Direction: Copy out every line of the material below word for word, changing nothing.

Listed entries:
..............................
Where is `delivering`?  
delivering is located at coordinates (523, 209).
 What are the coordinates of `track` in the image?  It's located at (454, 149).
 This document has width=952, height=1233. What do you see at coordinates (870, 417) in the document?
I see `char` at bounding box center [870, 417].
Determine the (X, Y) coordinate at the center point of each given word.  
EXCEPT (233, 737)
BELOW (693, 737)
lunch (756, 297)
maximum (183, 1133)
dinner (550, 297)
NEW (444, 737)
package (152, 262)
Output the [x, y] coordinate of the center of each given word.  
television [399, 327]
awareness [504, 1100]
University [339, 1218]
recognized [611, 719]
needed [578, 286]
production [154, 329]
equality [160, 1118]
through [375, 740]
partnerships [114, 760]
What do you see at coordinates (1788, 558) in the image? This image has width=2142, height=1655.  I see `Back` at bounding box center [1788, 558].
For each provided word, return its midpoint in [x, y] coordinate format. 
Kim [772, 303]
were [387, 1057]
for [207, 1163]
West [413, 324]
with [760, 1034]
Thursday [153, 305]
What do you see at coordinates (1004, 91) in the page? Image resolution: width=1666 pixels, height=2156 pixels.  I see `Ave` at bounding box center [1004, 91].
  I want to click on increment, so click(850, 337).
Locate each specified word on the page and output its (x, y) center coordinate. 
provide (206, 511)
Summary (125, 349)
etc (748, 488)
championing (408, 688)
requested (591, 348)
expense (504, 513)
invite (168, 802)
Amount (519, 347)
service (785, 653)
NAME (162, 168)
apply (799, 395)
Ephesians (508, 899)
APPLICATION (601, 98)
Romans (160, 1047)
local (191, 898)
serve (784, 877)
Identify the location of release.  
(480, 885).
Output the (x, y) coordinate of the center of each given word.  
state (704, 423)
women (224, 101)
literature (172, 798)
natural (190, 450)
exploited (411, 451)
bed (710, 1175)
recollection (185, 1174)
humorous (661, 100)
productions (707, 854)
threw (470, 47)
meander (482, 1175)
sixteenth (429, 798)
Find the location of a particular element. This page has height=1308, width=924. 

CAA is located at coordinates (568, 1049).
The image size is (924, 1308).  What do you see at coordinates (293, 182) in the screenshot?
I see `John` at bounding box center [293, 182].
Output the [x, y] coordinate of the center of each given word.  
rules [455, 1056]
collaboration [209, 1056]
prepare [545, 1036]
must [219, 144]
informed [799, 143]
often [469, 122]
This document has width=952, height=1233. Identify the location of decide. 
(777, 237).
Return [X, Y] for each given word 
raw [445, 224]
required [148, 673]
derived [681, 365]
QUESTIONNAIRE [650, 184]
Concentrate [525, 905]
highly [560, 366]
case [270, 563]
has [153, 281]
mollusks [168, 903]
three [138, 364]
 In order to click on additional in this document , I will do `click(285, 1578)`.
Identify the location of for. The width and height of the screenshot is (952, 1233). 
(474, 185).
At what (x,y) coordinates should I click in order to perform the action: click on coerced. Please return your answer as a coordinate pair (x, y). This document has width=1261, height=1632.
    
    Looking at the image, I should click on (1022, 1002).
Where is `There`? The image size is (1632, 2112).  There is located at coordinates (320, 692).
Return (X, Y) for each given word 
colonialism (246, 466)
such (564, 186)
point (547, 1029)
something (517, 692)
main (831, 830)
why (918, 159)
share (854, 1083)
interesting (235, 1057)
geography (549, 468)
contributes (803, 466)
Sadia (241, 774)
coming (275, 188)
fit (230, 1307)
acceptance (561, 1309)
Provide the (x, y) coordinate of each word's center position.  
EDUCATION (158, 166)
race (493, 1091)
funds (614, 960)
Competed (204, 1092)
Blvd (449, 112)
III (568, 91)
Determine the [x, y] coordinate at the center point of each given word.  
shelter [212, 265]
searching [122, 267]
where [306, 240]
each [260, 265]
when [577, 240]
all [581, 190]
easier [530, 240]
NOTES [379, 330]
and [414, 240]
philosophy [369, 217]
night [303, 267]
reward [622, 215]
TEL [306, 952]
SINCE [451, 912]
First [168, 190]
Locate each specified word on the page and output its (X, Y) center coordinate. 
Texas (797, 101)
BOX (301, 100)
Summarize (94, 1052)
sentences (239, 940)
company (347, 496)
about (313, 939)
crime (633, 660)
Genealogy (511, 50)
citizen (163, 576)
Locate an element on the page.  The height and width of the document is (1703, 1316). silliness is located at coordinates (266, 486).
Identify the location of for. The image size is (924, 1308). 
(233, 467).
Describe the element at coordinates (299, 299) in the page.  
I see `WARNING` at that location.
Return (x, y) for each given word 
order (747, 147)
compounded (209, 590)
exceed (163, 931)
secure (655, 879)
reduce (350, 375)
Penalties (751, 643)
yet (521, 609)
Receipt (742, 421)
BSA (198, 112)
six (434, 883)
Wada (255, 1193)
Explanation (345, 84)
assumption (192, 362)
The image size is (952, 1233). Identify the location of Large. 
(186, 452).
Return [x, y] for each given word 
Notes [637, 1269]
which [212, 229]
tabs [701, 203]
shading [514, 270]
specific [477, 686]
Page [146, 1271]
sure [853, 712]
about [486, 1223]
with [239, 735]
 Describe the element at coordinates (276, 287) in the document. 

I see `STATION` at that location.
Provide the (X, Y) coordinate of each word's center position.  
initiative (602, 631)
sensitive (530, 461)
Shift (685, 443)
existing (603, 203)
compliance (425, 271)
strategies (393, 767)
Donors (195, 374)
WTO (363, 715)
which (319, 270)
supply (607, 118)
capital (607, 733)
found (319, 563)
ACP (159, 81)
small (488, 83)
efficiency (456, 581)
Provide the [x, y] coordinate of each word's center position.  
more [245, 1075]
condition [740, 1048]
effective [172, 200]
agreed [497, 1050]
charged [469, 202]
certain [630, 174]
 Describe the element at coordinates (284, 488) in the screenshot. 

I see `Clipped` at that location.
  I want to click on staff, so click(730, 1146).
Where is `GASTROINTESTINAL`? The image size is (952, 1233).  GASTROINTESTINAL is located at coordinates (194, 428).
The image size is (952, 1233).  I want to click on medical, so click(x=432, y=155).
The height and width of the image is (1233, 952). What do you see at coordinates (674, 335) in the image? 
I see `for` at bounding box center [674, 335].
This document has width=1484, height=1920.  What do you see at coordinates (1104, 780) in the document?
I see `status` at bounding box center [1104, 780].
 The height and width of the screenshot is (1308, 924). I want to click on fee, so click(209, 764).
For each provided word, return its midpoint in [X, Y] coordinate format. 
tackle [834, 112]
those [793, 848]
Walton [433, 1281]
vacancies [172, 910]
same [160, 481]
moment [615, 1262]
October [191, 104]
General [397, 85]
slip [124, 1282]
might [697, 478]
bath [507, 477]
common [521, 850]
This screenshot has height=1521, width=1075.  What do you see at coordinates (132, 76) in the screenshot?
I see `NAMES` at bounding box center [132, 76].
..............................
Finished exercise:
Where is `delivering`?  
delivering is located at coordinates (523, 209).
 What are the coordinates of `track` in the image?  It's located at (454, 149).
 This document has width=952, height=1233. What do you see at coordinates (870, 417) in the document?
I see `char` at bounding box center [870, 417].
Determine the (X, Y) coordinate at the center point of each given word.  
EXCEPT (233, 737)
BELOW (693, 737)
lunch (756, 297)
maximum (183, 1133)
dinner (550, 297)
NEW (444, 737)
package (152, 262)
Output the [x, y] coordinate of the center of each given word.  
television [399, 327]
awareness [504, 1100]
University [339, 1218]
recognized [611, 719]
needed [578, 286]
production [154, 329]
equality [160, 1118]
through [375, 740]
partnerships [114, 760]
What do you see at coordinates (1788, 558) in the image? This image has width=2142, height=1655.  I see `Back` at bounding box center [1788, 558].
For each provided word, return its midpoint in [x, y] coordinate format. 
Kim [772, 303]
were [387, 1057]
for [207, 1163]
West [413, 324]
with [760, 1034]
Thursday [153, 305]
What do you see at coordinates (1004, 91) in the page? Image resolution: width=1666 pixels, height=2156 pixels.  I see `Ave` at bounding box center [1004, 91].
  I want to click on increment, so click(850, 337).
Locate each specified word on the page and output its (x, y) center coordinate. 
provide (206, 511)
Summary (125, 349)
etc (748, 488)
championing (408, 688)
requested (591, 348)
expense (504, 513)
invite (168, 802)
Amount (519, 347)
service (785, 653)
NAME (162, 168)
apply (799, 395)
Ephesians (508, 899)
APPLICATION (601, 98)
Romans (160, 1047)
local (191, 898)
serve (784, 877)
Identify the location of release.  
(480, 885).
Output the (x, y) coordinate of the center of each given word.  
state (704, 423)
women (224, 101)
literature (172, 798)
natural (190, 450)
exploited (411, 451)
bed (710, 1175)
recollection (185, 1174)
humorous (661, 100)
productions (707, 854)
threw (470, 47)
meander (482, 1175)
sixteenth (429, 798)
Find the location of a particular element. This page has height=1308, width=924. 

CAA is located at coordinates (568, 1049).
The image size is (924, 1308).  What do you see at coordinates (293, 182) in the screenshot?
I see `John` at bounding box center [293, 182].
Output the [x, y] coordinate of the center of each given word.  
rules [455, 1056]
collaboration [209, 1056]
prepare [545, 1036]
must [219, 144]
informed [799, 143]
often [469, 122]
This document has width=952, height=1233. Identify the location of decide. 
(777, 237).
Return [X, Y] for each given word 
raw [445, 224]
required [148, 673]
derived [681, 365]
QUESTIONNAIRE [650, 184]
Concentrate [525, 905]
highly [560, 366]
case [270, 563]
has [153, 281]
mollusks [168, 903]
three [138, 364]
 In order to click on additional in this document , I will do `click(285, 1578)`.
Identify the location of for. The width and height of the screenshot is (952, 1233). 
(474, 185).
At what (x,y) coordinates should I click in order to perform the action: click on coerced. Please return your answer as a coordinate pair (x, y). This document has width=1261, height=1632.
    
    Looking at the image, I should click on (1022, 1002).
Where is `There`? The image size is (1632, 2112).  There is located at coordinates (320, 692).
Return (X, Y) for each given word 
colonialism (246, 466)
such (564, 186)
point (547, 1029)
something (517, 692)
main (831, 830)
why (918, 159)
share (854, 1083)
interesting (235, 1057)
geography (549, 468)
contributes (803, 466)
Sadia (241, 774)
coming (275, 188)
fit (230, 1307)
acceptance (561, 1309)
Provide the (x, y) coordinate of each word's center position.  
EDUCATION (158, 166)
race (493, 1091)
funds (614, 960)
Competed (204, 1092)
Blvd (449, 112)
III (568, 91)
Determine the [x, y] coordinate at the center point of each given word.  
shelter [212, 265]
searching [122, 267]
where [306, 240]
each [260, 265]
when [577, 240]
all [581, 190]
easier [530, 240]
NOTES [379, 330]
and [414, 240]
philosophy [369, 217]
night [303, 267]
reward [622, 215]
TEL [306, 952]
SINCE [451, 912]
First [168, 190]
Locate each specified word on the page and output its (X, Y) center coordinate. 
Texas (797, 101)
BOX (301, 100)
Summarize (94, 1052)
sentences (239, 940)
company (347, 496)
about (313, 939)
crime (633, 660)
Genealogy (511, 50)
citizen (163, 576)
Locate an element on the page.  The height and width of the document is (1703, 1316). silliness is located at coordinates (266, 486).
Identify the location of for. The image size is (924, 1308). 
(233, 467).
Describe the element at coordinates (299, 299) in the page.  
I see `WARNING` at that location.
Return (x, y) for each given word 
order (747, 147)
compounded (209, 590)
exceed (163, 931)
secure (655, 879)
reduce (350, 375)
Penalties (751, 643)
yet (521, 609)
Receipt (742, 421)
BSA (198, 112)
six (434, 883)
Wada (255, 1193)
Explanation (345, 84)
assumption (192, 362)
The image size is (952, 1233). Identify the location of Large. 
(186, 452).
Return [x, y] for each given word 
Notes [637, 1269]
which [212, 229]
tabs [701, 203]
shading [514, 270]
specific [477, 686]
Page [146, 1271]
sure [853, 712]
about [486, 1223]
with [239, 735]
 Describe the element at coordinates (276, 287) in the document. 

I see `STATION` at that location.
Provide the (X, Y) coordinate of each word's center position.  
initiative (602, 631)
sensitive (530, 461)
Shift (685, 443)
existing (603, 203)
compliance (425, 271)
strategies (393, 767)
Donors (195, 374)
WTO (363, 715)
which (319, 270)
supply (607, 118)
capital (607, 733)
found (319, 563)
ACP (159, 81)
small (488, 83)
efficiency (456, 581)
Provide the [x, y] coordinate of each word's center position.  
more [245, 1075]
condition [740, 1048]
effective [172, 200]
agreed [497, 1050]
charged [469, 202]
certain [630, 174]
 Describe the element at coordinates (284, 488) in the screenshot. 

I see `Clipped` at that location.
  I want to click on staff, so click(730, 1146).
Where is `GASTROINTESTINAL`? The image size is (952, 1233).  GASTROINTESTINAL is located at coordinates (194, 428).
The image size is (952, 1233).  I want to click on medical, so click(x=432, y=155).
The height and width of the image is (1233, 952). What do you see at coordinates (674, 335) in the image? 
I see `for` at bounding box center [674, 335].
This document has width=1484, height=1920.  What do you see at coordinates (1104, 780) in the document?
I see `status` at bounding box center [1104, 780].
 The height and width of the screenshot is (1308, 924). I want to click on fee, so click(209, 764).
For each provided word, return its midpoint in [X, Y] coordinate format. 
tackle [834, 112]
those [793, 848]
Walton [433, 1281]
vacancies [172, 910]
same [160, 481]
moment [615, 1262]
October [191, 104]
General [397, 85]
slip [124, 1282]
might [697, 478]
bath [507, 477]
common [521, 850]
This screenshot has height=1521, width=1075.  What do you see at coordinates (132, 76) in the screenshot?
I see `NAMES` at bounding box center [132, 76].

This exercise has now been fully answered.